I can certainly appreciate the argument that safe quoting for string interpolation deserves as much attention at the language level in 2015 as buffer overflow checking deserved back in the day.
Taking that problem seriously though is perhaps an argument against even having a trivial string version, because if it's legal then people will still write
do_sql("SELECT $column FROM $table;")
instead and the only way to get them to consistently use delayed (safe) evaluation would be to constantly educate and audit, which is the opposite of good design for security and exactly the problem we have now. Really what we want from this perspective is that it should be *harder* to get it wrong than to get it right.
Maybe simple no-quoting interpolation should be spelled
str(`hello $planet`)
(or substitute favorite prefix tag if allergic to backticks), so you have to explicitly specify a quoting syntax even if only to say that you want the null syntax.
Alternatively I guess it would be enough if interfaces like our hypothetical sql(...) simply refused to accept raw strings and required delayed interpolation objects only, even for static/constant queries. But I'm unconvinced that this would happen, given the number of preexisting APIs that already accept strings, and the need to continue supporting pre-3.6 versions of python.
-n
On Aug 21, 2015 5:59 PM, "Nick Coghlan" <ncog...@gmail.com> wrote:
>
> On 22 August 2015 at 05:52, Mike Miller <python...@mgmiller.net> wrote:
> > Yes, we were discussing these custom prefixes in Yuri's thread yesterday,
> > but Guido dropped a big -1 there. However, you Eric and Nick make some
> > compelling arguments in favor of them; they do solve several of our
> > outstanding issues.
> >
> > Would he be able to be persuaded to change his mind?
>
> It's also worth reiterating my concept of using "!" to introducing the
> arbitrary "magic happens here" prefixes. That is, you'd write them
> like this:
>
> myquery = !sql"SELECT $column FROM $table;"
> mycommand = !sh"cat $filename"
> mypage = !html"<html><body>$content</body></html>"
>
> I'd previously suggested a syntax along those lines for full compile
> time AST manipulation where the compiler also had to be made aware of
> the prefix names somehow, but I think the proposals that have evolved
> around f-strings make it possible to instead resolve the named
> reference at runtime, while still having the compiler handle the
> subexpression extraction and evaluation.
So, str subclasses with _repr_sql_ functions that sometimes serialize and translate differently based on ~threadlocals for SQL variant, lang, charset
; and a new syntax for str.format(**globals()+locals())?

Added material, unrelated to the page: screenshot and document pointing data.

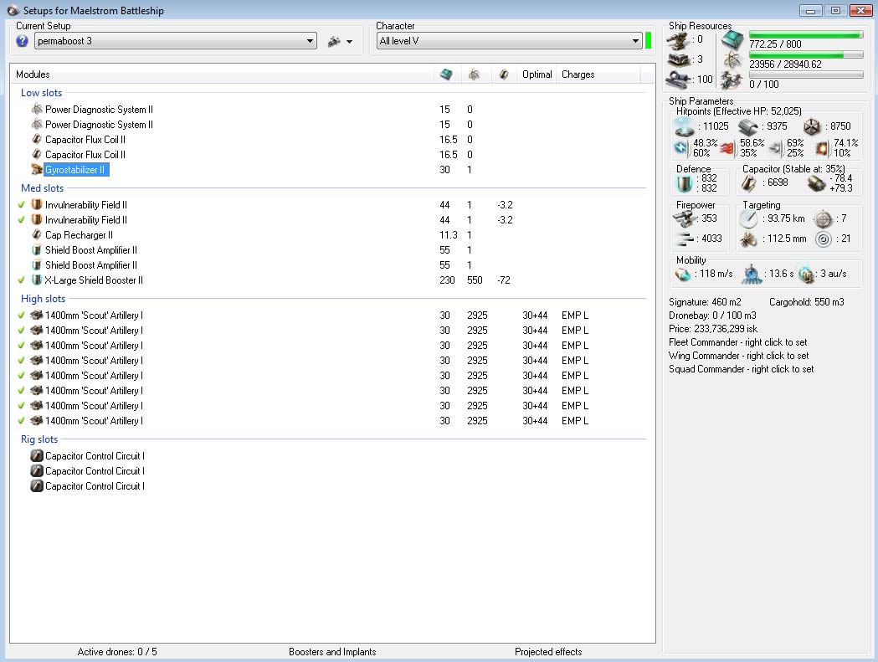
Task: Click the CPU column header icon
Action: 447,74
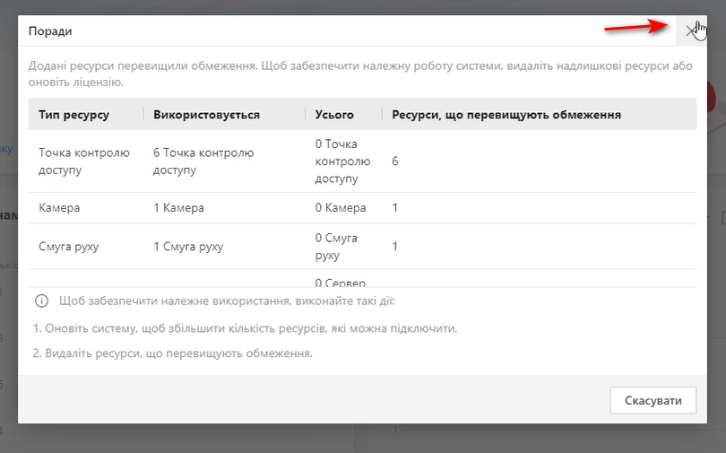Click the 0 Камера total cell
The image size is (726, 453).
pos(341,208)
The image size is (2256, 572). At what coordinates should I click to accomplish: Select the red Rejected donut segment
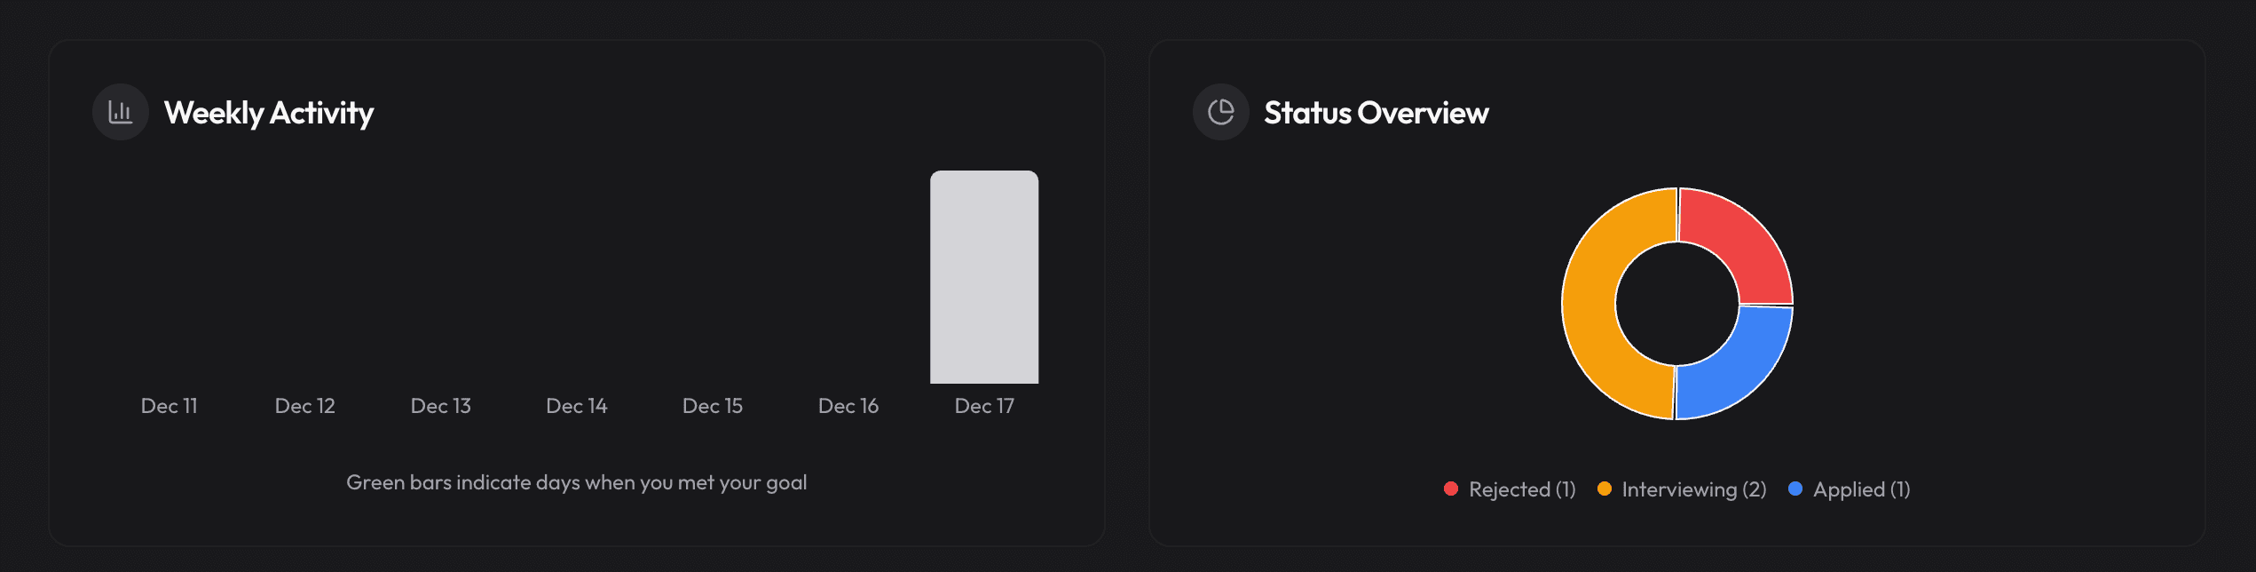1731,242
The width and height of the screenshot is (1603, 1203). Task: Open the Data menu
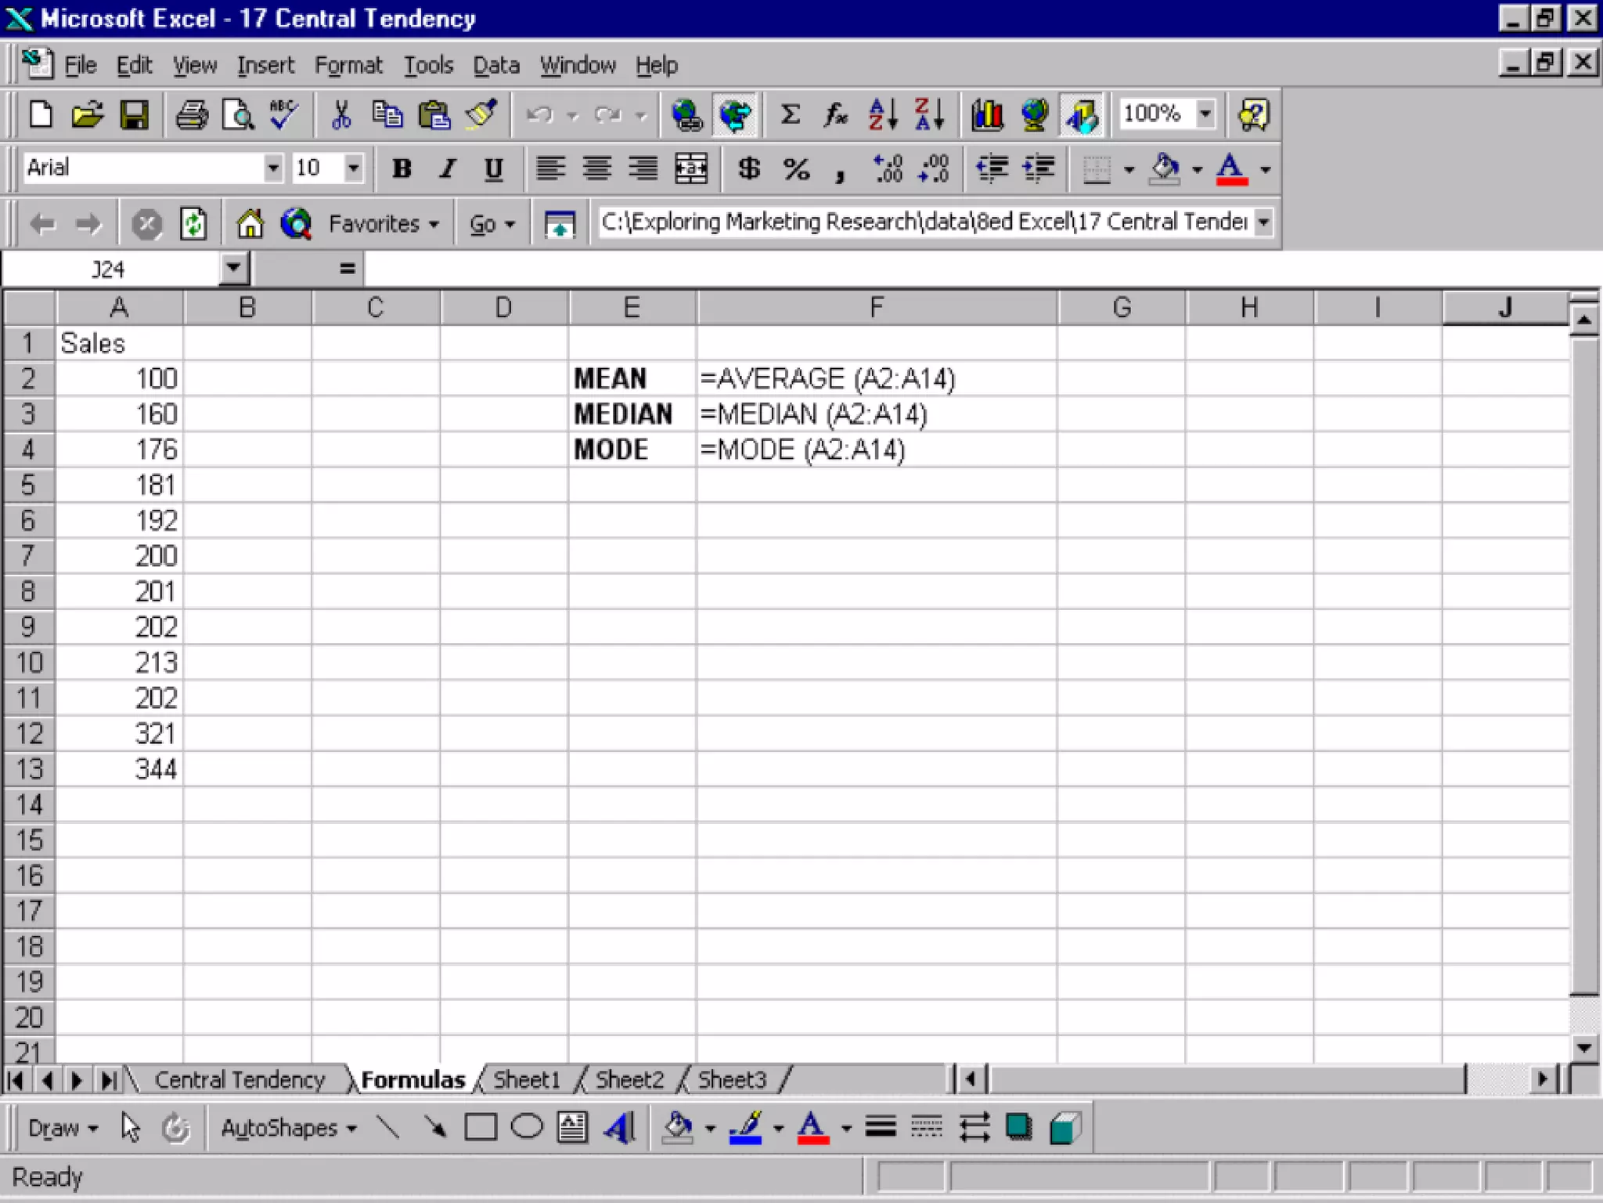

On 23 August 2015 at 02:16, Guido van Rossum <gu...@python.org> wrote:
> On Sat, Aug 22, 2015 at 3:09 AM, Nick Coghlan <ncog...@gmail.com> wrote:
>> (Similar to yield, it is proposed that interpolation expressions would
>> require parentheses when embedded inside a larger expression)
>
>
> 1. That's an entirely different proposal, you're just reusing the PEP
> number.
It's aiming to solve the same basic problem though, which is the
aspect I consider most important when tackling a design question. The
discussions following the posting of my first draft highlighted some
real limitations of my original design both at a semantic level and at
a motivational level, so I changed it in place rather than introducing
yet another PEP on the same topic (Mike Miller's draft PEP was an
excellent synthesis, but there's no way he could account for the fact
that 501 was still only a first draft).
> 2. Have I died and gone to Perl?
That's my question in relation to PEP 498 - it seems to introduce lots
of line noise for people to learn to read for little to no benefit (my
perspective is heavily influenced by the fact that most of the code I
write myself these days consists of network API calls + logging
messages + UI template rendering, with only very occasional direct
calls to str.format that use anything more complicated than "{}" or
"{!r}" as the substitution field).
As a result, I'd be a lot more comfortable with PEP 498 if it had more
examples of potential practical use cases, akin to the examples
section from PEP 343 for context managers.
While the second draft of PEP 501 is even more line-noisy than PEP 498
due to the use of both "!" and "$", it at least generalises the
underlying semantics of compiler-assisted interpolation to apply to
additional use cases like logging, i18n (including compatibility
with Mozilla's l20n syntax), safe SQL interpolation, safe shell
command interpolation, HTML template rendering, etc.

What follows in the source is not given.